» TASK DESCRIPTION
Copy out every one of the records below word for word, with no changes.

» Collection entries
>>>>>
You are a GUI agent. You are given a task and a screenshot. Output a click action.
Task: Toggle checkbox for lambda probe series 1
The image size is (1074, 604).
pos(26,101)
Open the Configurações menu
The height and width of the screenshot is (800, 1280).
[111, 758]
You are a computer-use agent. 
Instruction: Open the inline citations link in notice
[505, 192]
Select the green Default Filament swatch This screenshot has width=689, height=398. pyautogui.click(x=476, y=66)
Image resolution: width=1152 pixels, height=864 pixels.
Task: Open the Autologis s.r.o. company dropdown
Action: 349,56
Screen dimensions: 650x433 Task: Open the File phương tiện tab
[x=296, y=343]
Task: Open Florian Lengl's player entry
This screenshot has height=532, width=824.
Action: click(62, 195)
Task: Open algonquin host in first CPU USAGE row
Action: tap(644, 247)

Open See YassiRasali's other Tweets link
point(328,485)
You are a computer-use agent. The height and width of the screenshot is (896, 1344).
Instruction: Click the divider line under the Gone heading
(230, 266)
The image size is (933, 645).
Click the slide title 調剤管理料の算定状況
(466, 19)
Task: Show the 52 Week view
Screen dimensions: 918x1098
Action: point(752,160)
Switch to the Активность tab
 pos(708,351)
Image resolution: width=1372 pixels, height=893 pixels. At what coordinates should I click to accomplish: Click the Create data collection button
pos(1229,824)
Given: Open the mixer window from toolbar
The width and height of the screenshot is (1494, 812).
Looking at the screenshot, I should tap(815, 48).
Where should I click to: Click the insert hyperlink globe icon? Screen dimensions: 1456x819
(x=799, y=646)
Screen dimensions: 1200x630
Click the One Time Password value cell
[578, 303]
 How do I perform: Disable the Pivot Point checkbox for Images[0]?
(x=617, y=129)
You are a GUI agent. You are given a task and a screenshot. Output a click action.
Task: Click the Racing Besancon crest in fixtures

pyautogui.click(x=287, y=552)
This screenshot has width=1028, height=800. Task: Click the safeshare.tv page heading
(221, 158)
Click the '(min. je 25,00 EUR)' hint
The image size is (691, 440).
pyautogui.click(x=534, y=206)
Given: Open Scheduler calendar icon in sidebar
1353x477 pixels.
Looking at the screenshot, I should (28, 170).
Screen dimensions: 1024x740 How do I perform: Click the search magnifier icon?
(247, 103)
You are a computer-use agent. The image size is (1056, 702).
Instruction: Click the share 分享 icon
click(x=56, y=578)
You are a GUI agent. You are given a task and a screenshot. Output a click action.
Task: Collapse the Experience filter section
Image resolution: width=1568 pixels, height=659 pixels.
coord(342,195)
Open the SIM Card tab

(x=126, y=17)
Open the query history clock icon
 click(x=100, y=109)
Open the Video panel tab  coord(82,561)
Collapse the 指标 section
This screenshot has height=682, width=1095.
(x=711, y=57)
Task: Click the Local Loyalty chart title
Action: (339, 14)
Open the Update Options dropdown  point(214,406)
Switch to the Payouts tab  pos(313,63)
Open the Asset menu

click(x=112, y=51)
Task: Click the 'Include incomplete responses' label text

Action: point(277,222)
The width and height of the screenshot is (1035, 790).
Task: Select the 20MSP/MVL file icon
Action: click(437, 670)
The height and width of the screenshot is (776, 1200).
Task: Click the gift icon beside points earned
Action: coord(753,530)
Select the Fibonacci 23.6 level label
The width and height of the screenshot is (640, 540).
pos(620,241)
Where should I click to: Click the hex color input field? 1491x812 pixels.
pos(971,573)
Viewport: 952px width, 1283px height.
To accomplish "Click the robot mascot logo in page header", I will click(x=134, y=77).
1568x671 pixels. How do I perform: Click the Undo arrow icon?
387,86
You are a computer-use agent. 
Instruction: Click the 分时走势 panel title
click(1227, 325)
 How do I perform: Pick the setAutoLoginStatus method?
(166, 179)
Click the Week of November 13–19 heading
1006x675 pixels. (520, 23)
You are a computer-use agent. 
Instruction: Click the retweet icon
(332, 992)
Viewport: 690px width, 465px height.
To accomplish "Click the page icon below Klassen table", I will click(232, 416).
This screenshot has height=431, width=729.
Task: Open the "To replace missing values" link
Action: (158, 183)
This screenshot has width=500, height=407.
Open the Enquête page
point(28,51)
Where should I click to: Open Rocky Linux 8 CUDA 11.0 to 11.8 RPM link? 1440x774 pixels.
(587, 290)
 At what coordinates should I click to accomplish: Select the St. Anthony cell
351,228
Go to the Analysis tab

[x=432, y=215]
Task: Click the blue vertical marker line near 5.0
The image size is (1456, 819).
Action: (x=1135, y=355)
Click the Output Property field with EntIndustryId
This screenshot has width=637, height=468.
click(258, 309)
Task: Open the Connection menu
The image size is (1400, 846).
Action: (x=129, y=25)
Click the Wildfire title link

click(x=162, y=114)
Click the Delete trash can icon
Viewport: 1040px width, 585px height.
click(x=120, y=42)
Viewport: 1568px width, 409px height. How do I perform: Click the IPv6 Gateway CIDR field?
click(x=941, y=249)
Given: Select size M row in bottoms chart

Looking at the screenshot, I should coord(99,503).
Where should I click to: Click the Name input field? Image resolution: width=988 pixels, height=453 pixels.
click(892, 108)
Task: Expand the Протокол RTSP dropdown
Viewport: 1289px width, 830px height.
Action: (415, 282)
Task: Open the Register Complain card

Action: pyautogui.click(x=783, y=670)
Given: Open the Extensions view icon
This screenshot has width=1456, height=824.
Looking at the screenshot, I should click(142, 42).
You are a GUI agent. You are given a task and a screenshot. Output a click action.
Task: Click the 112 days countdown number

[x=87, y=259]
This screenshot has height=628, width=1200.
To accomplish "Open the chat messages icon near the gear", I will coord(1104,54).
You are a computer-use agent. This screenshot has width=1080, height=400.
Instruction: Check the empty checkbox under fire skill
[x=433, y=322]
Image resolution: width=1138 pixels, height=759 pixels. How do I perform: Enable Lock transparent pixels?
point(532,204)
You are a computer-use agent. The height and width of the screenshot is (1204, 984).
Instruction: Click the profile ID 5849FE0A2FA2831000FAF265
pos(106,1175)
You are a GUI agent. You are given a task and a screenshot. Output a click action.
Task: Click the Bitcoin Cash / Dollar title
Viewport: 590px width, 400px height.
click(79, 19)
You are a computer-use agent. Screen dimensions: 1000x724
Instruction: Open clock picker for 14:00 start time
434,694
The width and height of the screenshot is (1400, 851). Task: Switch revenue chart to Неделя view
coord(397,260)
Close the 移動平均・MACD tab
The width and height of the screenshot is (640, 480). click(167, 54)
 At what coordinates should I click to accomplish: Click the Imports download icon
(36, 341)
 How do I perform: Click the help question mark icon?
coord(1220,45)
<<<<<
» REPLY
You are a GUI agent. You are given a task and a screenshot. Output a click action.
Task: Toggle checkbox for lambda probe series 1
The image size is (1074, 604).
pos(26,101)
Open the Configurações menu
The height and width of the screenshot is (800, 1280).
[111, 758]
You are a computer-use agent. 
Instruction: Open the inline citations link in notice
[505, 192]
Select the green Default Filament swatch This screenshot has width=689, height=398. pyautogui.click(x=476, y=66)
Image resolution: width=1152 pixels, height=864 pixels.
Task: Open the Autologis s.r.o. company dropdown
Action: 349,56
Screen dimensions: 650x433 Task: Open the File phương tiện tab
[x=296, y=343]
Task: Open Florian Lengl's player entry
This screenshot has height=532, width=824.
Action: click(62, 195)
Task: Open algonquin host in first CPU USAGE row
Action: tap(644, 247)

Open See YassiRasali's other Tweets link
point(328,485)
You are a computer-use agent. The height and width of the screenshot is (896, 1344).
Instruction: Click the divider line under the Gone heading
(230, 266)
The image size is (933, 645).
Click the slide title 調剤管理料の算定状況
(466, 19)
Task: Show the 52 Week view
Screen dimensions: 918x1098
Action: point(752,160)
Switch to the Активность tab
 pos(708,351)
Image resolution: width=1372 pixels, height=893 pixels. At what coordinates should I click to accomplish: Click the Create data collection button
pos(1229,824)
Given: Open the mixer window from toolbar
The width and height of the screenshot is (1494, 812).
Looking at the screenshot, I should tap(815, 48).
Where should I click to: Click the insert hyperlink globe icon? Screen dimensions: 1456x819
(x=799, y=646)
Screen dimensions: 1200x630
Click the One Time Password value cell
[578, 303]
 How do I perform: Disable the Pivot Point checkbox for Images[0]?
(x=617, y=129)
You are a GUI agent. You are given a task and a screenshot. Output a click action.
Task: Click the Racing Besancon crest in fixtures

pyautogui.click(x=287, y=552)
This screenshot has width=1028, height=800. Task: Click the safeshare.tv page heading
(221, 158)
Click the '(min. je 25,00 EUR)' hint
The image size is (691, 440).
pyautogui.click(x=534, y=206)
Given: Open Scheduler calendar icon in sidebar
1353x477 pixels.
Looking at the screenshot, I should (28, 170).
Screen dimensions: 1024x740 How do I perform: Click the search magnifier icon?
(247, 103)
You are a computer-use agent. The image size is (1056, 702).
Instruction: Click the share 分享 icon
click(x=56, y=578)
You are a GUI agent. You are given a task and a screenshot. Output a click action.
Task: Collapse the Experience filter section
Image resolution: width=1568 pixels, height=659 pixels.
coord(342,195)
Open the SIM Card tab

(x=126, y=17)
Open the query history clock icon
 click(x=100, y=109)
Open the Video panel tab  coord(82,561)
Collapse the 指标 section
This screenshot has height=682, width=1095.
(x=711, y=57)
Task: Click the Local Loyalty chart title
Action: (339, 14)
Open the Update Options dropdown  point(214,406)
Switch to the Payouts tab  pos(313,63)
Open the Asset menu

click(x=112, y=51)
Task: Click the 'Include incomplete responses' label text

Action: point(277,222)
The width and height of the screenshot is (1035, 790).
Task: Select the 20MSP/MVL file icon
Action: click(437, 670)
The height and width of the screenshot is (776, 1200).
Task: Click the gift icon beside points earned
Action: coord(753,530)
Select the Fibonacci 23.6 level label
The width and height of the screenshot is (640, 540).
pos(620,241)
Where should I click to: Click the hex color input field? 1491x812 pixels.
pos(971,573)
Viewport: 952px width, 1283px height.
To accomplish "Click the robot mascot logo in page header", I will click(x=134, y=77).
1568x671 pixels. How do I perform: Click the Undo arrow icon?
387,86
You are a computer-use agent. 
Instruction: Click the 分时走势 panel title
click(1227, 325)
 How do I perform: Pick the setAutoLoginStatus method?
(166, 179)
Click the Week of November 13–19 heading
1006x675 pixels. (520, 23)
You are a computer-use agent. 
Instruction: Click the retweet icon
(332, 992)
Viewport: 690px width, 465px height.
To accomplish "Click the page icon below Klassen table", I will click(232, 416).
This screenshot has height=431, width=729.
Task: Open the "To replace missing values" link
Action: (158, 183)
This screenshot has width=500, height=407.
Open the Enquête page
point(28,51)
Where should I click to: Open Rocky Linux 8 CUDA 11.0 to 11.8 RPM link? 1440x774 pixels.
(587, 290)
 At what coordinates should I click to accomplish: Select the St. Anthony cell
351,228
Go to the Analysis tab

[x=432, y=215]
Task: Click the blue vertical marker line near 5.0
The image size is (1456, 819).
Action: (x=1135, y=355)
Click the Output Property field with EntIndustryId
This screenshot has width=637, height=468.
click(258, 309)
Task: Open the Connection menu
The image size is (1400, 846).
Action: (x=129, y=25)
Click the Wildfire title link

click(x=162, y=114)
Click the Delete trash can icon
Viewport: 1040px width, 585px height.
click(x=120, y=42)
Viewport: 1568px width, 409px height. How do I perform: Click the IPv6 Gateway CIDR field?
click(x=941, y=249)
Given: Select size M row in bottoms chart

Looking at the screenshot, I should coord(99,503).
Where should I click to: Click the Name input field? Image resolution: width=988 pixels, height=453 pixels.
click(892, 108)
Task: Expand the Протокол RTSP dropdown
Viewport: 1289px width, 830px height.
Action: (415, 282)
Task: Open the Register Complain card

Action: pyautogui.click(x=783, y=670)
Given: Open the Extensions view icon
This screenshot has width=1456, height=824.
Looking at the screenshot, I should click(142, 42).
You are a GUI agent. You are given a task and a screenshot. Output a click action.
Task: Click the 112 days countdown number

[x=87, y=259]
This screenshot has height=628, width=1200.
To accomplish "Open the chat messages icon near the gear", I will coord(1104,54).
You are a computer-use agent. This screenshot has width=1080, height=400.
Instruction: Check the empty checkbox under fire skill
[x=433, y=322]
Image resolution: width=1138 pixels, height=759 pixels. How do I perform: Enable Lock transparent pixels?
point(532,204)
You are a computer-use agent. The height and width of the screenshot is (1204, 984).
Instruction: Click the profile ID 5849FE0A2FA2831000FAF265
pos(106,1175)
You are a GUI agent. You are given a task and a screenshot. Output a click action.
Task: Click the Bitcoin Cash / Dollar title
Viewport: 590px width, 400px height.
click(79, 19)
You are a computer-use agent. Screen dimensions: 1000x724
Instruction: Open clock picker for 14:00 start time
434,694
The width and height of the screenshot is (1400, 851). Task: Switch revenue chart to Неделя view
coord(397,260)
Close the 移動平均・MACD tab
The width and height of the screenshot is (640, 480). click(167, 54)
 At what coordinates should I click to accomplish: Click the Imports download icon
(36, 341)
 How do I perform: Click the help question mark icon?
coord(1220,45)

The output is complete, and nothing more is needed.